# Jo-Han?



## mr-replica (Sep 25, 2011)

Hi, I know that Round2 has the AMT, MPC and Ertl molds; and that, Lindbergh has some of the old IMC molds (except the missing Dodge LS-1000), but what happened to the old Jo-Han molds? X-EL had them once, then I heard Spalding was going to buy them. 

Jo-Han was unique, and as a fan of AMC, a favorite for me. I see Model Roundup announced a 1970 AMX kit soon (Jo-Han mold). Does anyone know who has the Jo-Han molds now?


----------



## djnick66 (May 2, 2008)

Why not just continue your existing Jo Han thread (there is also a model car forum here versus the figure/general forum)

The Model Round Up kit is 1/20 and is an MPC kit http://www.modelroundup.com/product-p/mpc-r2-814.htm


----------



## starduster (Feb 12, 2006)

---------------

Written exercise 1
Summarize the Jo-Han molds thread in two sentences.
Written exercise 2
Carry on the Jo-Han molds thread from its final line.
The listing has no part in any of this.

Dataset content

---------------

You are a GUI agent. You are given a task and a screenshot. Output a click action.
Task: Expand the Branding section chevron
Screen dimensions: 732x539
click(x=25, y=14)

---------------

Final answer 1
A poster who is an AMC fan asks who has the old Jo-Han molds now, noting that X-EL once had them and that Spalding was said to be buying them. A reply suggests continuing the poster's existing Jo-Han thread and says the 1970 AMX kit from Model Roundup is a 1/20 MPC kit.

Final answer 2
I have the first issue Turbine car model they made, a well engineered model kit. Karl


----------



## John P (Sep 1, 1999)

They made a few plane kits too, that always had a choice of two versions - P-47D bubbletop/razorback; Me-262 single seat/2-seat trainer; etc.


----------



## djnick66 (May 2, 2008)

Johan also reboxed a couple ex Heller planes like the Bloch and Morane Saulnier. Not sure how those got into the JoHan stable.


----------



## irishtrek (Sep 17, 2005)

starduster said:


> I have the first issue Turbine car model they made, a well engineered model kit. Karl


E-bay's got a few starting at 3.99 and up.


----------



## djnick66 (May 2, 2008)

The Turbine car, especially their later kit, is pretty easy to find and was reissued a lot.


----------



## mr-replica (Sep 25, 2011)

mr-replica said:


> Hi, I know that Round2 has the AMT, MPC and Ertl molds; and that, Lindbergh has some of the old IMC molds (except the missing Dodge LS-1000), but what happened to the old Jo-Han molds? X-EL had them once, then I heard Spalding was going to buy them.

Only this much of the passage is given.